____ Material

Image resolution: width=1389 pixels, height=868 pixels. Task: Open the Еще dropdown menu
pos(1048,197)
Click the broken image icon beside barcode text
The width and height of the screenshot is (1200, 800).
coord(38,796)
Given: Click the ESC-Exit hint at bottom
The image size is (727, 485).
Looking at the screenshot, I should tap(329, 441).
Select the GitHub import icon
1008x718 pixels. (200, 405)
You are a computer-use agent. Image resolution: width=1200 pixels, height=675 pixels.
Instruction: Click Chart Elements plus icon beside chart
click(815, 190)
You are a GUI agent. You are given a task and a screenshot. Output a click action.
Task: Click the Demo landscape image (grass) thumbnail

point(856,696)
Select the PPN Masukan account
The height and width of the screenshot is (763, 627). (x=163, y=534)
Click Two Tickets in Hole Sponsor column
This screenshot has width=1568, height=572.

________

Please change "Select" to "Choose" throughout the listing above and give all of it again, leaving everything else as it is.

- **Result of the exercise**:
Image resolution: width=1389 pixels, height=868 pixels. Task: Open the Еще dropdown menu
pos(1048,197)
Click the broken image icon beside barcode text
The width and height of the screenshot is (1200, 800).
coord(38,796)
Given: Click the ESC-Exit hint at bottom
The image size is (727, 485).
Looking at the screenshot, I should tap(329, 441).
Choose the GitHub import icon
1008x718 pixels. (200, 405)
You are a computer-use agent. Image resolution: width=1200 pixels, height=675 pixels.
Instruction: Click Chart Elements plus icon beside chart
click(815, 190)
You are a GUI agent. You are given a task and a screenshot. Output a click action.
Task: Click the Demo landscape image (grass) thumbnail

point(856,696)
Choose the PPN Masukan account
The height and width of the screenshot is (763, 627). (x=163, y=534)
Click Two Tickets in Hole Sponsor column
This screenshot has width=1568, height=572.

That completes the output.